Il paradosso dei leghisti incompresi

I "conterranei vivaci", come li ha definiti con il suo sarcastico bon ton professorale Mario Monti, anche ieri in Senato hanno dato fondo al loro armamentario combattente e vociante, con striscioni e fischi. Con Roberto Calderoli a dare di "ragioniere" al premier e Rosi Mauro a gridare "vergogna!". Come sempre, hanno incassato le giuste reprimende istituzionali, ma anche un surplus ipocrita di correttezza formale e di incomprensione politica. Vedi il caso del vicecapogruppo del Pd, Luigi Zanda, che ha definito l'atteggiamento della Lega "manifestazione di squadrismo disperato", forse immemore di quanto avveniva, a banchi rovesciati, solo qualche mese fa.

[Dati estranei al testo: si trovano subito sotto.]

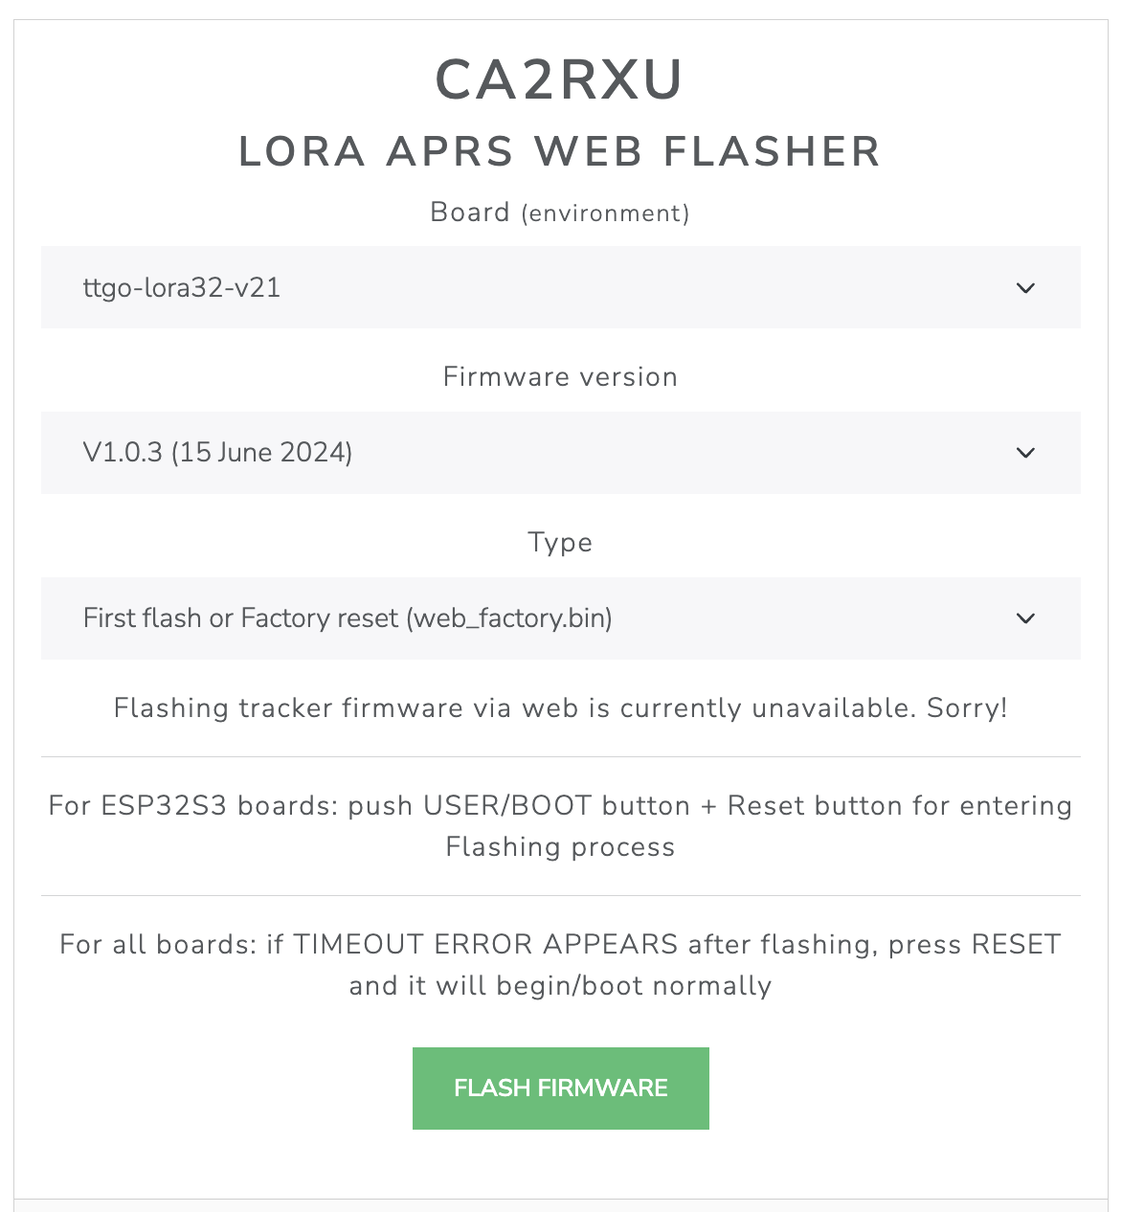Screen dimensions: 1122x1212
Task: Click the divider line above ESP32S3 note
Action: pos(560,756)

Ma tutto questo è parte del paradossale destino di un animale politico difficilmente classificabile, e domabile, come il movimento di Umberto Bossi. Per anni il suo linguaggio è stato accusato di rozzezza, razzismo, logica eversiva. Poi, nella lunga alleanza con Silvio Berlusconi ("sono molto simpatici e sono tornati alla Lega di qualche anno fa, ha detto ieri l'ex premier, "siamo consapevoli che sarebbe masochista arrivare alle elezioni senza una grande alleanza"), sono stati accusati di aver tradito malamente e per pochi danari la loro anima irrituale, popolana e dirompente. Ora che invece non si piegano all'ossequio per il governo tecnico, e provano a farlo notare chiassosamente, sono tornati "squadristi disperati". Si dovrebbe invece guardare con meno pregiudizio, e chiedersi se oltre alle urla non ci sia anche un partito con i suoi leciti obiettivi che fuori dall'Aula, nel suo "territorio", sta ricominciando a fare la propria politica nella nuova fase. Mentre altri partiti stentano a ritrovarsi.